Anyone who follows the hemp market is aware of how prices have collapsed under the weight of too much supply and not enough demand. But what if demand increased not from new recreational pot users and health conscious consumers, but from animal feed providers?
An economics consulting firm is projecting that could happen as a growing share of hemp acreage could become devoted to grain products used for livestock feed.
For some background, there are now 22,473 cultivation licenses in the U.S. representing 494,374 acres, according to a new study by Whitney Economics. That number had dropped by 27,820 acres in 2019, but has seen an increase in farmers.
Price declines forced many farmers to either plant less or plow under what had been planted, since the cost to harvest was higher than the price that would be paid for the crops. A lack of clear guidance on insurance left many farmers without the ability to purchase crop coverage and the delay from the Food and Drug Administration on regulatory language has also placed a burden on the industry. Investors have been pulling away, as many farmers either give up or scale back considerably.
Hemp in Animal Feed
Whitney Economics noted that 82% of the crops grown throughout the 2019 and 2020 seasons were for CBD (cannabinoid) products, while 13% was for grain and 5% for fiber.

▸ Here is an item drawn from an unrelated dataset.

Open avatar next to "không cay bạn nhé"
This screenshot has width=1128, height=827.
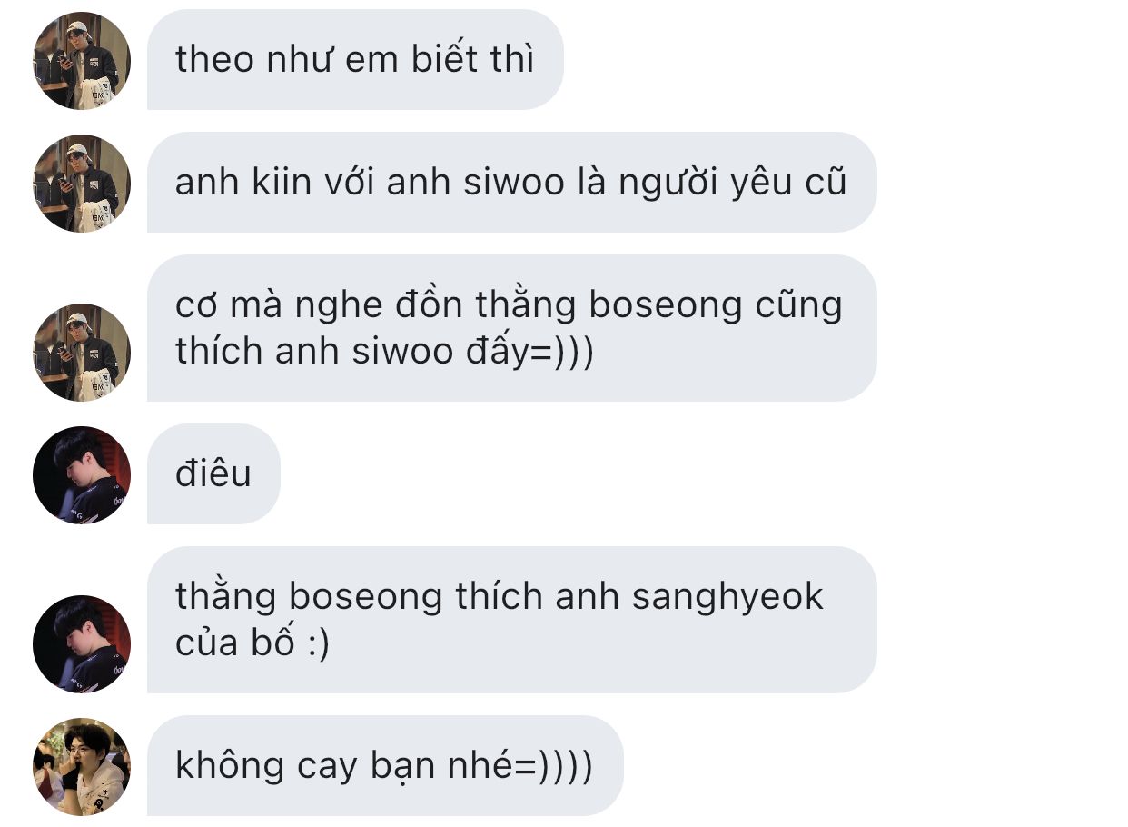[82, 767]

"More acreage dedicated to fiber processing will be used to support textiles, the automobile industry and construction materials. When FDA approval is granted for hemp to be included in food for animal consumption, a significant shift in hemp acreage that is allocated for grain can be expected," read the report by Whitney.
Beau Whitney believes in 2021, 22% of hemp will be grown for grain and as soon as 2022, a third of the hemp grown will be used for grain. CBD hemp will only account for 56% by 2022.

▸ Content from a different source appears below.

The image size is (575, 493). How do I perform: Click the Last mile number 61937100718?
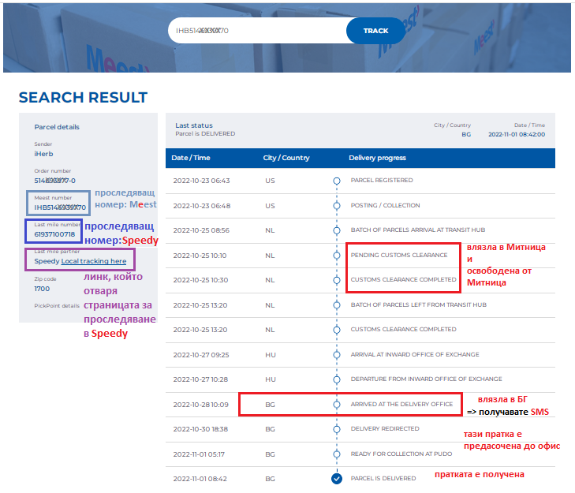tap(54, 234)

The numbers change even more dramatically as the timeline lengthens. By 2025, Whitney thinks that 67% of hemp acreage will be devoted to grain and only 17% will be for CBD products. He wrote, "Processing of fiber for textiles, construction materials, composites for automotive, oils for plastics and grains for animal feeds are on the cusp of a major break out."
Whitney believes hemp will replace the animal protein that is currently used in feed for livestock and poultry.
A two-person research team at Kansas State University recently received a $200,000 grant from the USDA's National Institute of Food and Agriculture, according to Phys.org. The researchers are said to be investigating the concentrations of cannabinoids in the milk, meat, and edible tissues of livestock that are fed industrial hemp.
"We found hemp plants and plant parts could be an attractive feed commodity for bovines," Michael Kleinhenz, assistant professor at Kansas State University's College of Veterinary Medicine and co-researcher on the feed study, told Hemp Benchmarks, which believes the timeline for approval is longer, at three to five years.
Insiders Focused on Industrial Hemp
Cannabis industry insiders have long believed industrial hemp was the bigger market for cannabis -- more so than recreational marijuana. The early and fast money has been made in recreational marijuana, but the consumer has proven to be a steady one vs. a growing one. There is a distinct feeling of discomfort when trying to win over new cannabis consumers. It's more palatable, however, to try to win over new hemp buyers in the automotive, construction and animal feed audiences.
Earlier in December, Ackrell SPAC Partners I said it planned to raise $100 million for a special purpose acquisition corporation primarily focusing on the alcoholic and non-alcoholic beverage and wellness sectors, as well as hemp-based branded consumer goods. It plans to list on the Nasdaq under the symbol ACKIU. This group is focused on the industrial market for hemp vs. the CBD product side.
So while most investors are looking at hemp stocks for CBD sales, it could be that the future is not at the health and nature store, but instead at the feed lots.